> _ASSIGNMENT_: Among the entries below, find the lines with the word "agent" and return them.
──────────
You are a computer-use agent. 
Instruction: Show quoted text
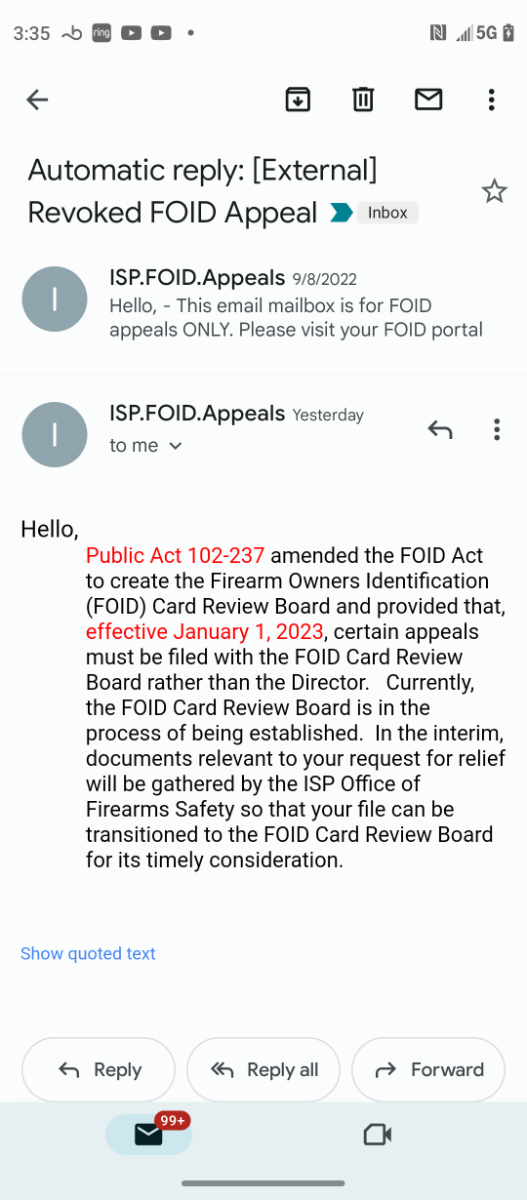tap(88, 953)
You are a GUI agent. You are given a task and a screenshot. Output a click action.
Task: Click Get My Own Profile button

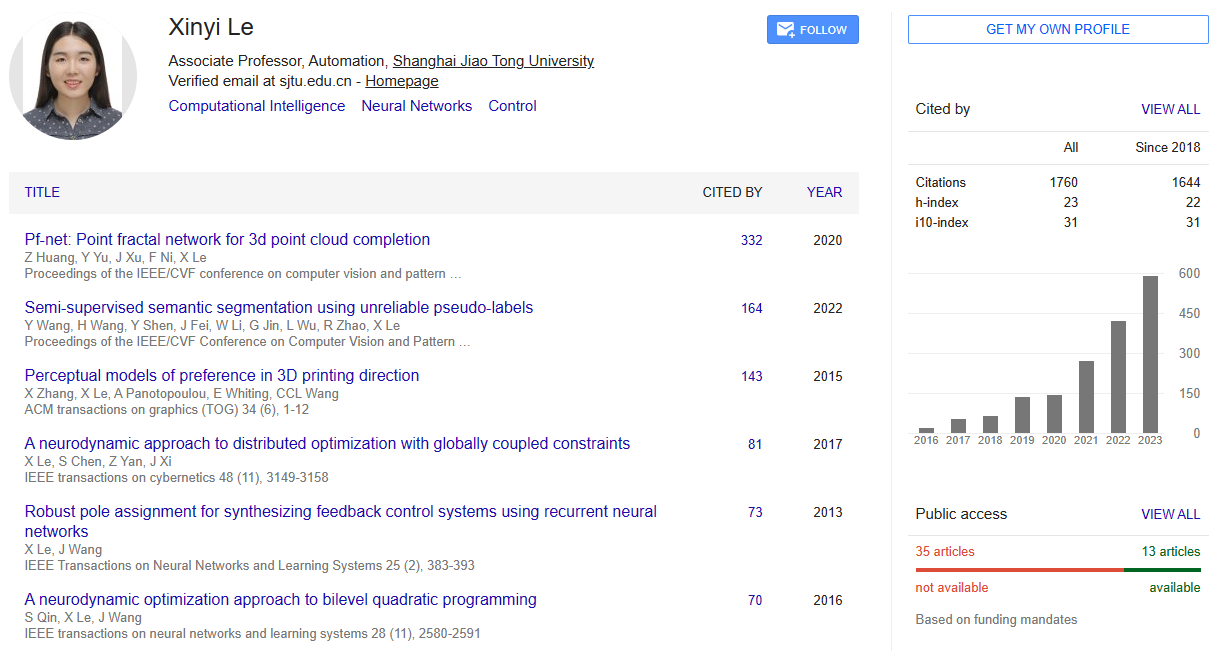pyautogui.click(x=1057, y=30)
──────────
> _ANSWER BOX_:
You are a computer-use agent. 
You are a GUI agent. You are given a task and a screenshot. Output a click action.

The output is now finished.